- [Directions]:
Print exactly what appears from the line containing "Given: Toggle off the Filters trace checkbox" through the final line of the data below, pictures excluded.

*****

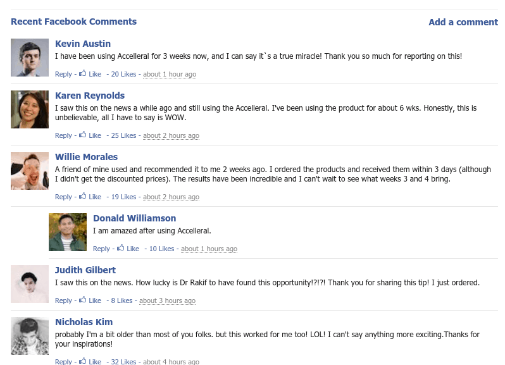Image resolution: width=505 pixels, height=365 pixels.
Task: Open Kevin Austin's profile picture
Action: click(x=30, y=58)
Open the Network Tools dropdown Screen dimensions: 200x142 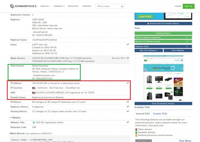coord(187,46)
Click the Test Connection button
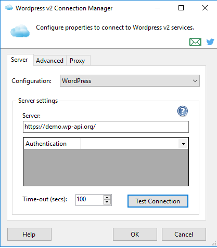Viewport: 217px width, 248px height. [x=158, y=201]
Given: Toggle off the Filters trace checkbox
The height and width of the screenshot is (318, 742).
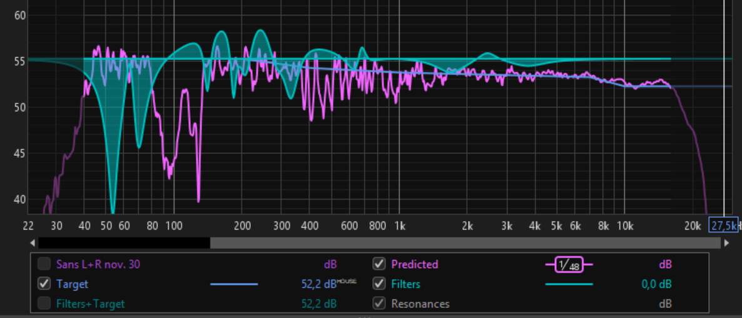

*****

- [Exercise output]:
Given: Toggle off the Filters trace checkbox
The height and width of the screenshot is (318, 742).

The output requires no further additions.